# Study text
= = =
Saturday, May 16, 2009

where that summer stink at?



i am caught at the anxious point of a pre-natal summer and find myself getting... twitchy. Every little noise is making me jump, and I have become certain of figures behind me, which are regrettably gone every time I look around. The thought has absorbed into my skin, and I am positive that there is a tick somewhere in my hair... it's just very good at hiding. nonsense, god dammit. 

this summer I have decided that I am going to try and make a new dress every day. I have digressed from having the stipulation of wearing every new outfit on the day of its production, it's just not possible. And i usually fuck something up so it's not immediately available. but you gots to keep those hands busy ya know?



I want my summer to look a whole lot like this.



and not so much like this.


I also would like to learn Morse code.

Sunday, May 10, 2009

hey derr



summer of the god damn sexes, eh?
I feel cruel, but in a good way. 
I think that Whitney Houston's "I'm every woman" could be dubbed over anything.



Tuesday, March 31, 2009

$$$

well well well, April. You sure are a bitch, aren't you?


last night I was in Sioux Falls staying at my parents' house and B-nizz (mom) and I decided to go hot tubbing. I didn't have a swim suit with me, but since I had been heavily drinking whiskey for the previous two hours, I didn't really have any qualms with going naked. thankfully b-nizz is a bigger lush than I am, and didn't have a problem with my lack of attire. 

So: we make one more drink and after an extremely awkward submersion, we are tubbin! b-nizz gets sick of it after about twenty minutes but fuck dood, I still have half a drink left so I opt to stay. B-nizz forgot her towel, so she had to borrow mine to go inside, taking it only with a promise of pinky swear magnitude to return it after she dried off inside.

fast forward twenty minutes.

Drink is gone. Towel is still gone. I have given up on B but am now hankerin for a cigarette. I figure, it's one in the morning, everyone is asleep; I can just run inside quick, grab a towel and a smoke, and be back in the water, no problem. 

well.

To my absolute horror: the door is locked. B-nizz is a drunk bitch and locked the door behind her, having NO intention of returning my towel and apparently not giving a shit that she has left me outside. NAKED.
= = =
# Data extract

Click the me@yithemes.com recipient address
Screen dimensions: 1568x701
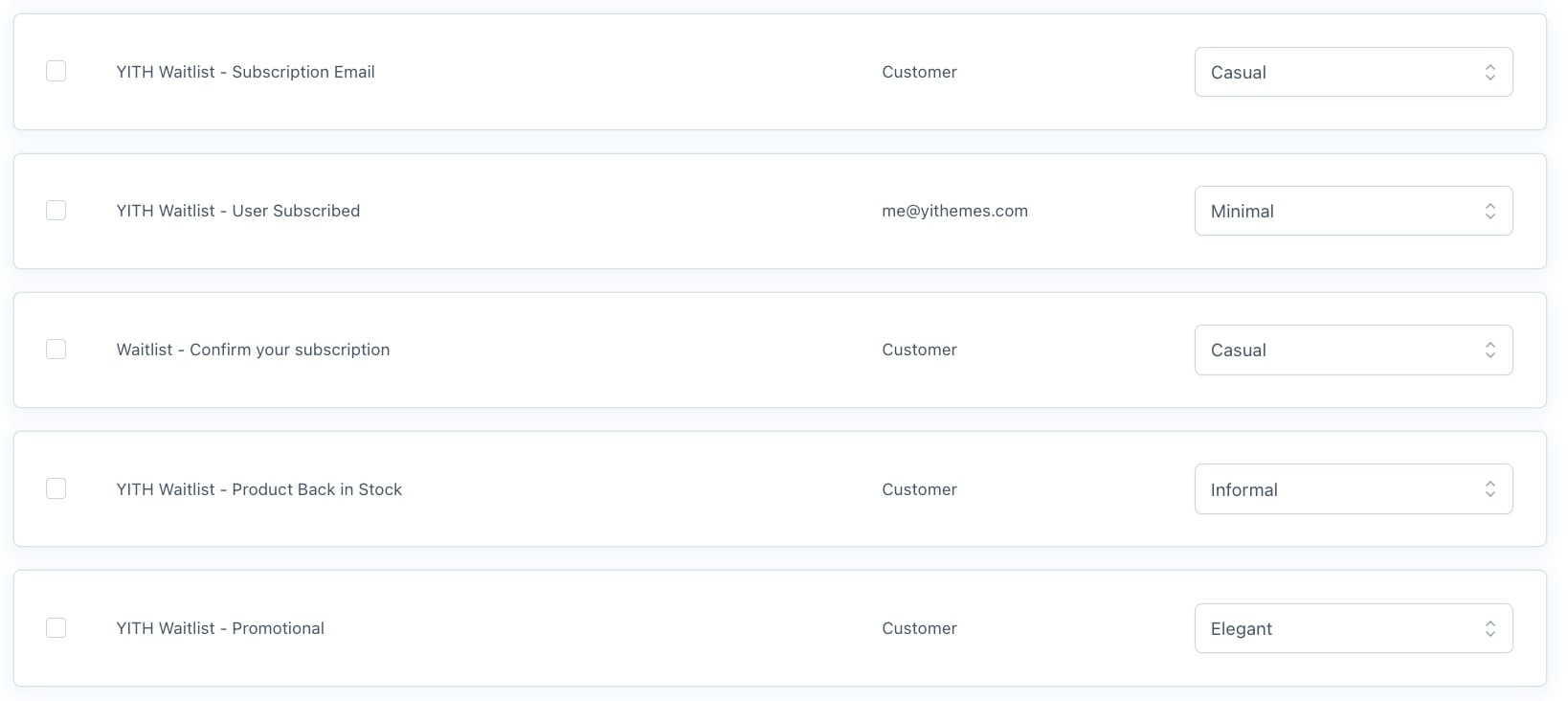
= = =
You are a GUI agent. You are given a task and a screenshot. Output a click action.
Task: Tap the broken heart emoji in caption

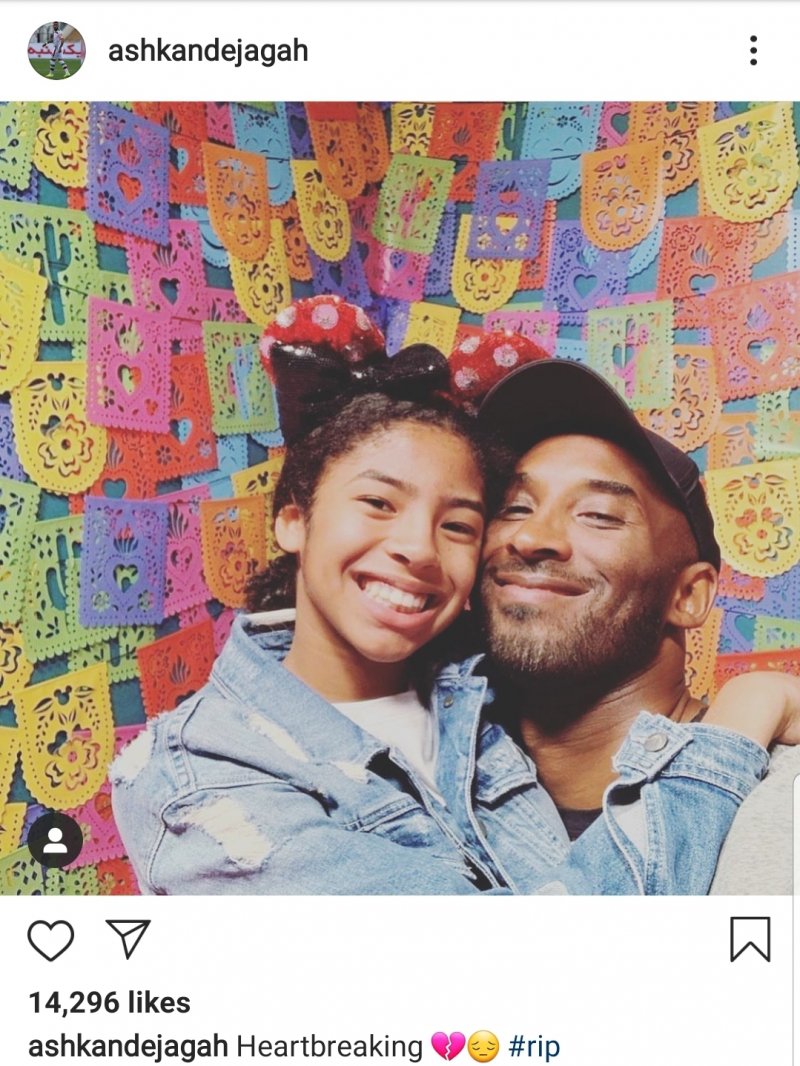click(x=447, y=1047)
= = =
# Apply what you read
- a) From the blog text, can you reproduce the stretch from "Saturday, May 16, 2009" through "hiding. nonsense, god dammit." word for word?
- b) Answer these from the blog text:
(i) What does the writer decide to try to make every day this summer?
(ii) What skill does the writer say they would also like to learn?
(iii) What had the writer been drinking heavily before going hot tubbing?
- c) How might the blog text go on? Continue it from where it stops.

# Results for each task
- a)
Saturday, May 16, 2009

where that summer stink at?



i am caught at the anxious point of a pre-natal summer and find myself getting... twitchy. Every little noise is making me jump, and I have become certain of figures behind me, which are regrettably gone every time I look around. The thought has absorbed into my skin, and I am positive that there is a tick somewhere in my hair... it's just very good at hiding. nonsense, god dammit.

- b)
(i) A new dress.
(ii) Morse code.
(iii) Whiskey.

- c)
after procuring a small sapling for coverage and pounding the shit out of my sister's window to no avail, I am forced to go to go to our front fucking door and start a knockin. and and and who of course has to be the one to get out of bed?

MY GOD DAMN FATHER

so:
1. drunk
2. nipples
3. awkward

happy easter.

Monday, March 23, 2009

fever sprouts


i have been having the strangest dreams as of late, of i couldn't be happier. I was stuck in the mud as far as my celestial adventures were concerned, so it's about god damn time. i think it's all the broccoli that I've been eating.

last night was illuminating, to say the least. I'm excited to kick my own as these next two months. business time, bub.

Wednesday, March 18, 2009

hollow resonation in my heart

 birthday present, please. not that i'll be getting any, because i have been nothing short of an asshole as of late. 

must be all the 40zzzzzzzzz

Wednesday, March 11, 2009


i am vurry curry happy and that is all that i can say.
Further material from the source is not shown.